One thing is very obvious from your pictures, you have only wound about half the available space. You could just about have doubled the wire size and made the coils bigger so that they touched on the outside, this would probably have reduced your resistance to 1/3.
You are probably right about too many turns and too low a cut in speed. That would have given you the option of getting below 1/3 of the present value and that would have cut stator losses by 3.
If it is 10ft and they are rectangular magnets then I agree with others that 16 magnets is a better option but if you reduce your winding resistance you should get the 1kW into a mppt inverter ( not for direct battery charging).
When you get it to furl it will drop power as it goes hard into furl and the prop will be virtually edge on to the wind. I strongly suspect that didn't furl at all.
These windings may handle 1kw peak during gusts but not 1kW sustained for long periods.
On a bench test I suspect your winding with only half size coils would struggle to hold 400W.
If you had the inverter programmed correctly the thing should be running well clear of stall. If you used the original furling for stalled battery charging it would not furl at any sensible speed if at all. I suspect you have to increase the offset a bit anyway to get it furling and you will need to reduce the hinge angle or make a much lighter tail.
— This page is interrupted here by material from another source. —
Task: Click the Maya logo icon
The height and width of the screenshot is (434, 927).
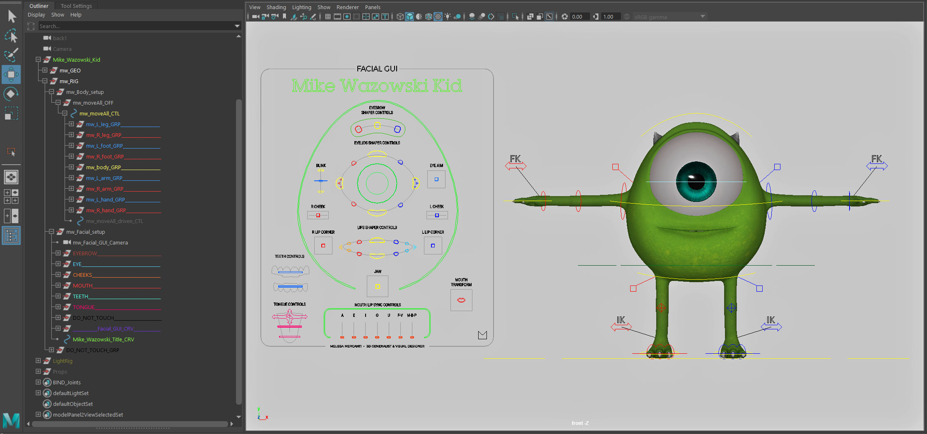Action: [x=11, y=420]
It looks from the pictures as though the wire is cooked but it might not be, I don't know what temperature superglue will stand but it may have disintegrated below a temperature that would damage the wire coating and expanded the coils.
I have never found a use for superglue, I tried to stick fingers together and it failed there as well. I would never put it near a winding. If the temperature was high enough to fry the wire coating then the superglue may not have been a major factor.
Polyester will not stand the limiting wire temperature long term but it will probably stand it for wind duty for several years. Vinyl is better and there are a few epoxies that are just as good but normal epoxy will not do as well as polyester.
My immediate thought is to reduce turns, use the thickest wire that will get the coils in the space and you could squeeze the holes a bit more triangular if needed.
Wet wind the coils with vinyl or high temperature epoxy and make it furl so that it drops power in very high winds and I think you can get the 1kW.
Thanks for posting the pictures, a description alone would not have let me realise how much you could have reduced the resistance but using more wire.